Commanders and leaders
- Ernest de Lipowski: Ludwig von Wittich

Strength
- 1,200 – 4,000 Infantry: 12,000 Infantry, 24 artillery pieces, 2 howitzers

Casualties and losses
- 150 Captured: "High" Casualties

= Battle of Châteaudun =

Franco-Prussian War battle

The Battle of Châteaudun took place in northwestern France during the Franco-Prussian War on 18 October 1870. In this battle, the Imperial German Army led by General Friedrich Wilhelm Ludwig von Wittich attacked the city of Châteaudun and captured the city. During the nine-hour battle the attackers defeated forces that included Francs-tireurs led by Ernest de Lipowski who was of Polish origin. Although it ended in defeat, the resistance of the French army at Châteaudun is recorded by one document as legendary. The fighting at Châteaudun was immortalized by a painting by Philippoteaux (the original of which is now located in the Châteaudun mayor's office).

==The Battle==
Obeying orders, General Wittich, commander of the German 22nd Division advanced from Orléans to the northwest, and attacked Châteaudun on the Loire which was defended by Lipowski's irregular forces. Wittich's forces had the overwhelming advantage in numbers, and each French soldier fought 10 Prussians, while enduring heavy and fierce fire of the Prussian artillery. At around 6 p.m., the French obstacle course Rue Galante (Rue de Civry) was isolated and had to be given up. The advance of the Prussian army could not be repelled. French snipers retreated into the center of town even though it was dark. The Prussians were determined to capture the market place at Châteaudun, and they attacked in droves. A terrible battle broke out in the night, in which the two sides fought hand-to-hand. The Prussians were forced to capture each house one by one. Three times the French repelled the Prussians at Rues de Chartres (Rue Jean Moulin) and d'Orléans (Rue de la République), and dead bodies were piled up on the battlefield. Finally, the German army claimed victory, partly due to the strength of their artillery. Faced with a hopeless situation, Châteaudun was bombarded by the Germans and burned to ashes. The French irregulars holding Châteaudun then conducted a retreat, leaving behind a number of prisoners in the hands of the German army.

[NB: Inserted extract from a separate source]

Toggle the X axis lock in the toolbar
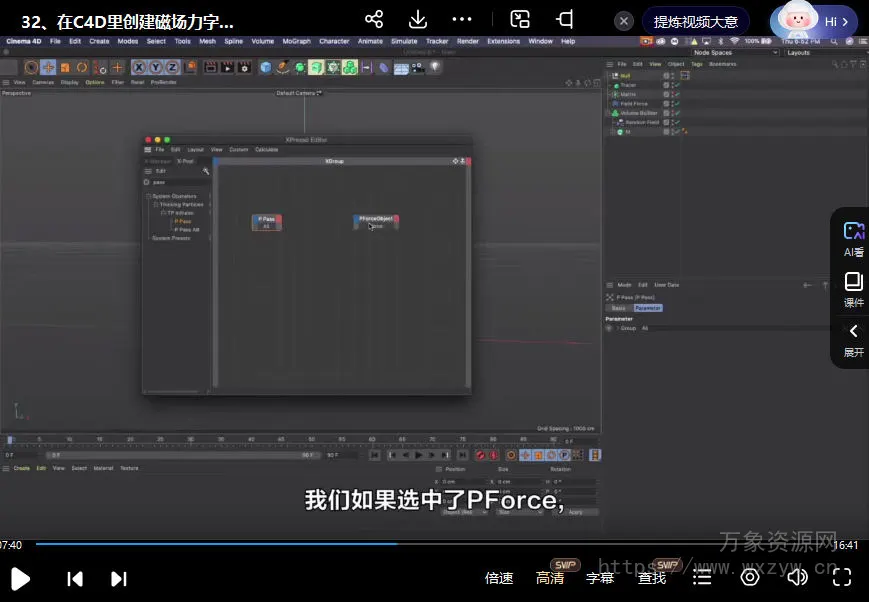 pyautogui.click(x=139, y=67)
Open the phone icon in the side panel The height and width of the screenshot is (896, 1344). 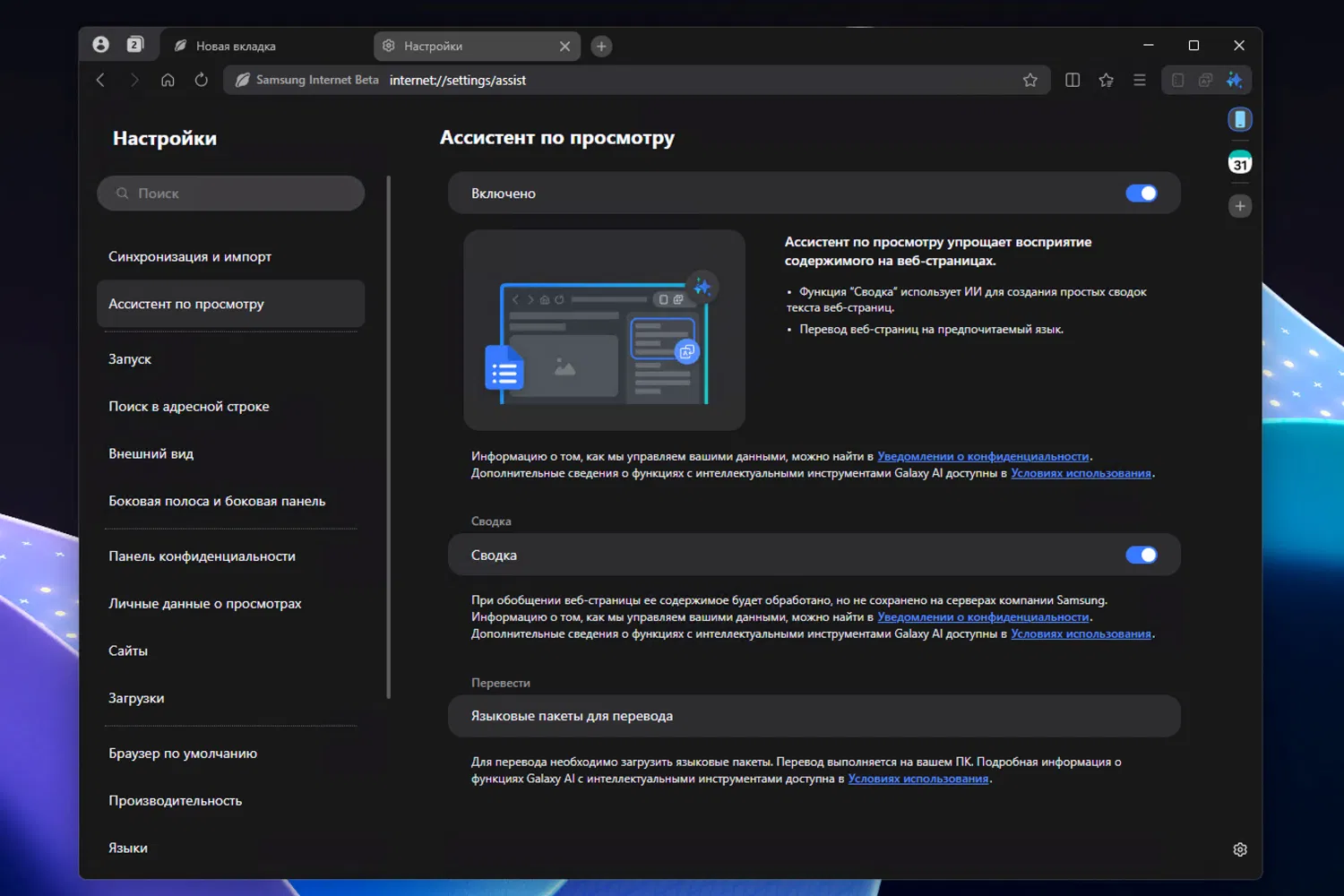(x=1240, y=120)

In retaliation for the resistance of the Franc-tireurs guerrillas and the French National Guard at Châteaudun, General Wittich bombarded Châteaudun and neighboring villages. Many houses were destroyed and some non-combatants, including women, were killed. On 21 October 1870 Wittich's division attacked Chartres, where their batteries repelled a French advancement, and Chartres surrendered to the Germans. As one of the fiercest generals in the Prussian army, Wittich was nicknamed "The Butcher of Châteaudun". The French retook Châteaudun on 6 November 1870.